Data excerpts start

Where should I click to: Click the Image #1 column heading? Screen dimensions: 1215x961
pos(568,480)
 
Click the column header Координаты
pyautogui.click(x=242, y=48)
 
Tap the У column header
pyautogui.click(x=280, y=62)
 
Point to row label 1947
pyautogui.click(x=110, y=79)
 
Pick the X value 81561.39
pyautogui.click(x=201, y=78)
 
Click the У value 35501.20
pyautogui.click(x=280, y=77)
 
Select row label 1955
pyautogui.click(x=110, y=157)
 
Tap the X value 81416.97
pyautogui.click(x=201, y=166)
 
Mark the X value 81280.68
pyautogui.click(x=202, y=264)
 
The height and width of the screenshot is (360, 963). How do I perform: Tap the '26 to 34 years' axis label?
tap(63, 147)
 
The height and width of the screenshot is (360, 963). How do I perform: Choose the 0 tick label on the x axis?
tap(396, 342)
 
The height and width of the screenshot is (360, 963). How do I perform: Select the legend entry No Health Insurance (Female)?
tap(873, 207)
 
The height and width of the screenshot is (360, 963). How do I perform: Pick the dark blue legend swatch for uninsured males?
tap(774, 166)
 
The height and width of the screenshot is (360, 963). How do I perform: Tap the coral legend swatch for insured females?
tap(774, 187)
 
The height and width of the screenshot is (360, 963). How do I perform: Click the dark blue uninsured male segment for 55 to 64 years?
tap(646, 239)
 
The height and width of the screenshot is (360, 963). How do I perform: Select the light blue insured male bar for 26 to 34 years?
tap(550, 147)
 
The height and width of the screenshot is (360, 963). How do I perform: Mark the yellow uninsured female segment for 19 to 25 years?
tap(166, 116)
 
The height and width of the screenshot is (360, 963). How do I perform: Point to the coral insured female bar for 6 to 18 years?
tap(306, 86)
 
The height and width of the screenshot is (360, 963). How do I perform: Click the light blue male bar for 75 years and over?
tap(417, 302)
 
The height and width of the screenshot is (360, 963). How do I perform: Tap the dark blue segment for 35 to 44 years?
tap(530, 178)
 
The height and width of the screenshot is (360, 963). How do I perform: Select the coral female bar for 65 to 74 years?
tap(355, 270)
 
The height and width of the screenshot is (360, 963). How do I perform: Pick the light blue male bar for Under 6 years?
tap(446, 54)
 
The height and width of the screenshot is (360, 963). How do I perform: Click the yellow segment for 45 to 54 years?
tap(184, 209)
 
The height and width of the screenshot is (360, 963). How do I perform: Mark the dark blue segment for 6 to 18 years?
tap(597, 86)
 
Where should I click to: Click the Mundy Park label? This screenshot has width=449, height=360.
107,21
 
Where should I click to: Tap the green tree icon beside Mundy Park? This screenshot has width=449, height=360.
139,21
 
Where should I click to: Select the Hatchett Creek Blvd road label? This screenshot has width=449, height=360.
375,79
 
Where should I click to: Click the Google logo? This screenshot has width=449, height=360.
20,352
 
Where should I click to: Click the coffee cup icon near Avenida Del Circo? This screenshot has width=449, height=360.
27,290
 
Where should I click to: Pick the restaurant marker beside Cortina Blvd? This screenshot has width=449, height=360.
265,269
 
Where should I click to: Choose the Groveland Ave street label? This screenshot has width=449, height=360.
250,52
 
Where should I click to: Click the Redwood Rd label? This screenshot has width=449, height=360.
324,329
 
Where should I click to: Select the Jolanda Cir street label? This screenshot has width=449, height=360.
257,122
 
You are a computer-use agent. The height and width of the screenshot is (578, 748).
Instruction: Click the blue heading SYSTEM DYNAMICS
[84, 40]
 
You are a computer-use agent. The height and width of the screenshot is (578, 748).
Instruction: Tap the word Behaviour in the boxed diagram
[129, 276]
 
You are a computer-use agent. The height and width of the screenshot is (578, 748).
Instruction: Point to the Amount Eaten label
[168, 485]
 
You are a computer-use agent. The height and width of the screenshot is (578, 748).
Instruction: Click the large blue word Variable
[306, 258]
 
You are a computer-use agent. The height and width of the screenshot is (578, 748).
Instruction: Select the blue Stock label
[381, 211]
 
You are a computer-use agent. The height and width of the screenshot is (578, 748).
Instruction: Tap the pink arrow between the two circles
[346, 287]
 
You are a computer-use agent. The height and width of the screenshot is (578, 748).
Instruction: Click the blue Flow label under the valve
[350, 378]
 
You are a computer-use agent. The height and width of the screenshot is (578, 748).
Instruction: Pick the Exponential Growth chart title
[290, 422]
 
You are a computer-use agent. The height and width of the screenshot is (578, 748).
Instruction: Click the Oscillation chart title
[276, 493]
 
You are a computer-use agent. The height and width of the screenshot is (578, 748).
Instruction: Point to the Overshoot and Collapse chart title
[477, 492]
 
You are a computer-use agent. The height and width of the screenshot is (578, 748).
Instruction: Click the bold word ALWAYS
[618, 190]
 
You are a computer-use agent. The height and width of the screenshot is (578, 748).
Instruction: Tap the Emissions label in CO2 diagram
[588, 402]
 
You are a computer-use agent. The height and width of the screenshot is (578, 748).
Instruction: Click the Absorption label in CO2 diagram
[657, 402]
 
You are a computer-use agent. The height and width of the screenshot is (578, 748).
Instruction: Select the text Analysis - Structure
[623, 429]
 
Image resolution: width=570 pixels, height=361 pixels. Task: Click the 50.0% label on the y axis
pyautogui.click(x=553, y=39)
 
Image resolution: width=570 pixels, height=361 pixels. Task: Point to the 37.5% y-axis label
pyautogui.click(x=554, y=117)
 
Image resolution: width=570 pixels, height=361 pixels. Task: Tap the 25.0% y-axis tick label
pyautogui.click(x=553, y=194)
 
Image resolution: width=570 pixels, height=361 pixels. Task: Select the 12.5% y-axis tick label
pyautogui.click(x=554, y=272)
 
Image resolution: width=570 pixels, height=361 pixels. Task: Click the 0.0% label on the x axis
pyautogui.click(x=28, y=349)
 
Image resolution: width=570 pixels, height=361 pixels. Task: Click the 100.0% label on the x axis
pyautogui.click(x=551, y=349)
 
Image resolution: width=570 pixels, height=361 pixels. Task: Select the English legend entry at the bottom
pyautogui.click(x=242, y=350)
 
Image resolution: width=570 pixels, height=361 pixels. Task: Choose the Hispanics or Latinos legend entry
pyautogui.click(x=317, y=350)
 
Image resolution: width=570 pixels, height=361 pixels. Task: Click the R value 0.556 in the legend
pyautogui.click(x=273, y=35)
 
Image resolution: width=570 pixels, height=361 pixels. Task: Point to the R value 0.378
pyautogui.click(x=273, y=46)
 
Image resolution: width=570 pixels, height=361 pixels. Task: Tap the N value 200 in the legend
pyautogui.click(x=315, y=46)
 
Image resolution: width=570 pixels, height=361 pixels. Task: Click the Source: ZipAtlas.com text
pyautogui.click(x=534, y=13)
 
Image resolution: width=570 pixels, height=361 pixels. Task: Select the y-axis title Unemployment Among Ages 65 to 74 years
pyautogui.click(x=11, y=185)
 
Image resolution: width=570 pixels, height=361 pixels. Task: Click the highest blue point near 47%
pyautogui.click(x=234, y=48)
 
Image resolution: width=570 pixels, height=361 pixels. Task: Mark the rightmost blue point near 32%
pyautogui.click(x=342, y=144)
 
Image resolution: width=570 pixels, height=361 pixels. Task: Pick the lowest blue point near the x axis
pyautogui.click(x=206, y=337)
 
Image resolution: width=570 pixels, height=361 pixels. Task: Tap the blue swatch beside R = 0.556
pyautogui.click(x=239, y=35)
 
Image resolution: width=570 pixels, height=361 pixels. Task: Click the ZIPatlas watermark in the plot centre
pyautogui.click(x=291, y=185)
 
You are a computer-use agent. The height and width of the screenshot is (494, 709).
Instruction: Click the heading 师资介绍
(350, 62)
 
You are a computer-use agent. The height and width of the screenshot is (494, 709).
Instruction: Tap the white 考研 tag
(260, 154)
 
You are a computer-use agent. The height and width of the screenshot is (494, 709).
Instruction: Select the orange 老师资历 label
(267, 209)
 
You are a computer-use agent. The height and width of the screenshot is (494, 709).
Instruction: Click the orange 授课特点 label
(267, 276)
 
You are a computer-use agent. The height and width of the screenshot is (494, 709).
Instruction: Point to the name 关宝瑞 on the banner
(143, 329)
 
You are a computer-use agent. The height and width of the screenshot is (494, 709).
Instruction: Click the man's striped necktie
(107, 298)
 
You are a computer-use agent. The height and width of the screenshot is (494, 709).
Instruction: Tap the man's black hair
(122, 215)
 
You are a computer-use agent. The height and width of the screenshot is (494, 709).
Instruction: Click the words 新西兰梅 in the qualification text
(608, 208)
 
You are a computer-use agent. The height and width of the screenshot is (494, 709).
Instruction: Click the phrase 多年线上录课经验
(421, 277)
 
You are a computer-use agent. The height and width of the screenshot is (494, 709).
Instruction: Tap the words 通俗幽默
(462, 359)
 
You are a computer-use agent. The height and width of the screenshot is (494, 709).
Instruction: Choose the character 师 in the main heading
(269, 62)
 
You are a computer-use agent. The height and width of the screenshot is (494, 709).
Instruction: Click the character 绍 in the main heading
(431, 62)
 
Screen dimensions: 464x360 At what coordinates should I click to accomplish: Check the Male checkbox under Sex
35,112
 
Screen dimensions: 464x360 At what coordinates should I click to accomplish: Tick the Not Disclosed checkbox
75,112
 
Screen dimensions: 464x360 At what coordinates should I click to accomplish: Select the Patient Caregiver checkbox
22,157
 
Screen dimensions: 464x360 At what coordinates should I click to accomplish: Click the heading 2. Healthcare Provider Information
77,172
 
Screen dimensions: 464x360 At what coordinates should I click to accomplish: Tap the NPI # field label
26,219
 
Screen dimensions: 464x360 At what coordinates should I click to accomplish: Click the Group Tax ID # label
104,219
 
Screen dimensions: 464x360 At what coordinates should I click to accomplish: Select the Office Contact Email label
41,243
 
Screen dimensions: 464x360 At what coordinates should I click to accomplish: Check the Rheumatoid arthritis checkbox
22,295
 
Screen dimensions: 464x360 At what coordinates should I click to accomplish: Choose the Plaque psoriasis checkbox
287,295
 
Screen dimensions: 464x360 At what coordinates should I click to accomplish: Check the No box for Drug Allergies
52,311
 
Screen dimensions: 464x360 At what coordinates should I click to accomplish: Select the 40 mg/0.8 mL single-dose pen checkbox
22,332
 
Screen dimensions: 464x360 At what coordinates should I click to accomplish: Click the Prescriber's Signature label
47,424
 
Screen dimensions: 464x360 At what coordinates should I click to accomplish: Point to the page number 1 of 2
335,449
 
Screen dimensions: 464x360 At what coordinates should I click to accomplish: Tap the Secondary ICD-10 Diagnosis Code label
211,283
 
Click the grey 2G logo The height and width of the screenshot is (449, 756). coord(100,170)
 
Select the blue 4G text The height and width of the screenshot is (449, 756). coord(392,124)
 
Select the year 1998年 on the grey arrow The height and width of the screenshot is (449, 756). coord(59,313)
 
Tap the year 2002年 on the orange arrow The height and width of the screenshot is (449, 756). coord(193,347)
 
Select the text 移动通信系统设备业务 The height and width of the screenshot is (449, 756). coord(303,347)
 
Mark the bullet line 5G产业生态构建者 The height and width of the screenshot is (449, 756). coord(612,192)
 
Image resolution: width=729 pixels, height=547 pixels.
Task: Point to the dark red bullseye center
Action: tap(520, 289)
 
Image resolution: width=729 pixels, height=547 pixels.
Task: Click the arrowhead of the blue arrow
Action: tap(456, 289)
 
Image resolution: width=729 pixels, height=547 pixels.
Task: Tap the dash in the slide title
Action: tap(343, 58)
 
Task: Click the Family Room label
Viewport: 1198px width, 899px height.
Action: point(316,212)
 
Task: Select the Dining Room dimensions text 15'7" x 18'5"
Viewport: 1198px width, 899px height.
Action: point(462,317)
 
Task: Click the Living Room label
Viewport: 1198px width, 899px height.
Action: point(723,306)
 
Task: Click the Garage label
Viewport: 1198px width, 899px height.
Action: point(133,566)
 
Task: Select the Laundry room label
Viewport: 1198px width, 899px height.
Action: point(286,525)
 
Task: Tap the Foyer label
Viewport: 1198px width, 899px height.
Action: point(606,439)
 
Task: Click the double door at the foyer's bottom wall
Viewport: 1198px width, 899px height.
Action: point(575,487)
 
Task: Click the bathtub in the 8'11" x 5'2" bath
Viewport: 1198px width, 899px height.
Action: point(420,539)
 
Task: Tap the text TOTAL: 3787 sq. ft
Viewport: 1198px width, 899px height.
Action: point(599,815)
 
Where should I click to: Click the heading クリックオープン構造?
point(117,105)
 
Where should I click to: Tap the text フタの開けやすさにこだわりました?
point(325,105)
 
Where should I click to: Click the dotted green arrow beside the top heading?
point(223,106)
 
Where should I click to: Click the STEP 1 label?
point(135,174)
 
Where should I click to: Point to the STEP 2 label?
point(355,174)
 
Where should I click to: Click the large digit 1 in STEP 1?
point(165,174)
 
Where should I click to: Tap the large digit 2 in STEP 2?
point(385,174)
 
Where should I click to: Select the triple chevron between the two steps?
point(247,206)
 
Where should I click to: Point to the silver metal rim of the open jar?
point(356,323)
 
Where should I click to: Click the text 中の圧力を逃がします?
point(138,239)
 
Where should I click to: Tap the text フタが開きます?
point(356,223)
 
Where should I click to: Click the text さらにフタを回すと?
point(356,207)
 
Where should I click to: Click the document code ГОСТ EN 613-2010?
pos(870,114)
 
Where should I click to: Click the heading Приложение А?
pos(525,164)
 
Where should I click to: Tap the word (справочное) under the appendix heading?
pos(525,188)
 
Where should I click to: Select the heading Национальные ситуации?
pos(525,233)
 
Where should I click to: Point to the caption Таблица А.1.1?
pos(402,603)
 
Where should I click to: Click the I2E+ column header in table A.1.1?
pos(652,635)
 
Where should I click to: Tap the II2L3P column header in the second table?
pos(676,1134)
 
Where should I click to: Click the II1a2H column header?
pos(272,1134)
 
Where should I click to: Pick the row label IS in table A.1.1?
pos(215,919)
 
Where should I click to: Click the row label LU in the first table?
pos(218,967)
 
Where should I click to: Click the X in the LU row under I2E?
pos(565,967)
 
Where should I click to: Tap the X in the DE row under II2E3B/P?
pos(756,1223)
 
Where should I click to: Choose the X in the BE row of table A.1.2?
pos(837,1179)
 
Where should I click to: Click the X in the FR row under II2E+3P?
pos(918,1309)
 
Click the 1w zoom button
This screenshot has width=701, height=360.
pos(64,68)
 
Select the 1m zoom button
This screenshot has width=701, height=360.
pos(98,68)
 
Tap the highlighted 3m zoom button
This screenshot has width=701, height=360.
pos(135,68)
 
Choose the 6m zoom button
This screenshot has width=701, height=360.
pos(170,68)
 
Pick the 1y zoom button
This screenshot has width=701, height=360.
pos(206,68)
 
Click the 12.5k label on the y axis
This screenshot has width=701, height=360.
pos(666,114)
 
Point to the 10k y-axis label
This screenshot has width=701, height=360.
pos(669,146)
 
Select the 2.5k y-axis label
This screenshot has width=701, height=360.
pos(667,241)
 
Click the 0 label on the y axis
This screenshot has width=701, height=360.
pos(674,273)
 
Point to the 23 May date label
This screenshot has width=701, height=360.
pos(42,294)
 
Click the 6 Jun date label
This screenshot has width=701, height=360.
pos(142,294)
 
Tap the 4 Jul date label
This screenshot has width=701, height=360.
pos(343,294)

Data excerpts end

» **Instructions to follow**
Scale the data from its first line through the line containing "tap(646, 239)", both included, and give back only those lines, requests and all. Multiply every coordinate in the answers by 0.25 and round each result to a whole number, with halves rounding up.

» **Complete output**
Where should I click to: Click the Image #1 column heading? Screen dimensions: 1215x961
pos(142,120)
 
Click the column header Координаты
pyautogui.click(x=61, y=12)
 
Tap the У column header
pyautogui.click(x=70, y=16)
 
Point to row label 1947
pyautogui.click(x=28, y=20)
 
Pick the X value 81561.39
pyautogui.click(x=50, y=20)
 
Click the У value 35501.20
pyautogui.click(x=70, y=19)
 
Select row label 1955
pyautogui.click(x=28, y=39)
 
Tap the X value 81416.97
pyautogui.click(x=50, y=42)
 
Mark the X value 81280.68
pyautogui.click(x=51, y=66)
 
The height and width of the screenshot is (360, 963). How do I perform: Tap the '26 to 34 years' axis label?
tap(16, 37)
 
The height and width of the screenshot is (360, 963). How do I perform: Choose the 0 tick label on the x axis?
tap(99, 86)
 
The height and width of the screenshot is (360, 963). How do I perform: Select the legend entry No Health Insurance (Female)?
tap(218, 52)
 
The height and width of the screenshot is (360, 963). How do I perform: Pick the dark blue legend swatch for uninsured males?
tap(194, 42)
 
The height and width of the screenshot is (360, 963). How do I perform: Tap the coral legend swatch for insured females?
tap(194, 47)
 
The height and width of the screenshot is (360, 963). How do I perform: Click the dark blue uninsured male segment for 55 to 64 years?
tap(162, 60)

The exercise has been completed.